Une admiration commune

Jean Behra avait soulevé de l’enthousiasme en gagnant à Reims, cette année-là. Les actualités en témoignaient. On était début juillet. Quelques semaines plus tard, les mêmes voitures qui avaient couru à Reims – rouges Ferrari, bleues Gordini, vertes HWM – se mesuraient de nouveau mais sur un tout autre circuit, à La Baule. Jean-Pierre s’y trouvait en vacances. Son frère Jean-Claude et lui  ne pouvaient manquer une telle aubaine : assister à un nouvel affrontement de Jean Behra et de ses équipiers de chez Gordini, Maurice Trintignant et Robert Manzon, contre les irrésistibles Ferrari emmenées par l’Italien Alberto Ascari. L’illustre et invincible Ascari. Invincible sauf à Reims où Behra avait gagné.

Jean-Pierre Beltoise
Jean Behra @ DR


La confrontation de La Baule fut sublime. Elle laissa des images ineffaçables dans la mémoire de Jean-Pierre.

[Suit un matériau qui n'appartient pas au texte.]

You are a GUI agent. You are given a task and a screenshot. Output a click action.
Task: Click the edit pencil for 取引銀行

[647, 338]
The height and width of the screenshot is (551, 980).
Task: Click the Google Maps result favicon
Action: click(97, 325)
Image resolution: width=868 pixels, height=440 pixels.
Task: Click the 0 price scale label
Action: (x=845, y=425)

Qui n’eut plus qu’une idée en tête : faire comme Behra, suivre son exemple, s’en inspirer pour devenir pilote de course. J’étais dans le même état d’exaltation. A une nuance près. Ma rencontre avec Jean-Pierre Beltoise, dix ans plus tard, la mit en évidence : pour moi, il s’agissait d’un rêve. Pour lui c’était un objectif.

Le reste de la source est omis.